Take the domain dimension distinguishing disagreements over facts and norms. Not all policy-relevant facts are the same. While well-informed expert opinion tends to coalesce in some static domains, it tends to diverge wildly in others (Shanteau 2015). Politically relevant facts are thus likely just as variable in this same respect. But what would follow epistemically from the claim that fewer disagreements arise in the former domains than in the latter ones? Should we characterize disagreements in discordant domains as more reasonable than those where convergence more regularly happens? Such a sweeping claim seems presumptuous to make from the philosophical armchair.
Furthermore, factual and value disagreements are themselves often so closely intertwined it is often difficult to pinpoint where to locate a particular disagreement on the domain spectrum. Disagreement about whether life begins at conception might appear to be factual dispute related to abortion, but, even if it is a factual question, it often spills over into more normative claims about whether to prioritize the value of a woman's autonomy or the life of a fetus, the interpretation and relevance of sacred scriptures, and so on. Adjudicating the reasonableness of abortion disagreement may require determining the reasonableness of those more specific disputes.
Further nuances arise when we consider the scope dimension more closely. All deep disagreements are also not all deserving of the same kind of response. Some deep disagreements are the result of belief polarization, where individuals become more extreme in their attitudes. It is a common assumption that belief polarization is generally epistemically undesirable, perhaps even irrational. For instance, Thomas Kelly (2008) has argued that the presence of belief polarization in our beliefs should give us pause about how confident we are in them. But we should be wary of taking the epistemic undesirability of these kinds of deepening disagreement as a general principle. There are some empirical instances (Lindell et al 2017) of deepening disagreement in deliberative forums that do not seem to have many of the epistemic defects that are normally ascribed to polarizing beliefs. There are also lots of complexities along the urgency dimension as well. While disagreements over an annual budget might be urgent in some important sense, they are likely not as exigent as disagreements over a human right legislation. The differences even within tokens of the same type of disagreement make me skeptical that they warrant the same kind of response.

**RAW DATA**

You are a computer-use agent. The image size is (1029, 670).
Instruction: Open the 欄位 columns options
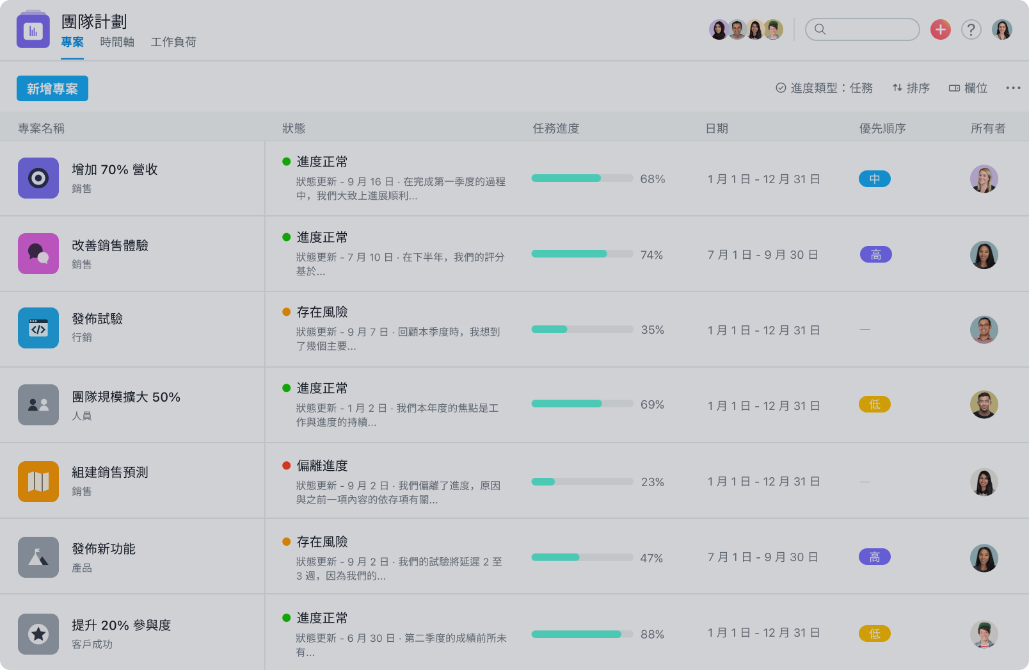(x=968, y=88)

**AIM OF THE TASK**
Copy, word for word, the stretch of the text on disagreement from "Furthermore, factual and" through "more specific disputes.".

**WORKED SOLUTION**
Furthermore, factual and value disagreements are themselves often so closely intertwined it is often difficult to pinpoint where to locate a particular disagreement on the domain spectrum. Disagreement about whether life begins at conception might appear to be factual dispute related to abortion, but, even if it is a factual question, it often spills over into more normative claims about whether to prioritize the value of a woman's autonomy or the life of a fetus, the interpretation and relevance of sacred scriptures, and so on. Adjudicating the reasonableness of abortion disagreement may require determining the reasonableness of those more specific disputes.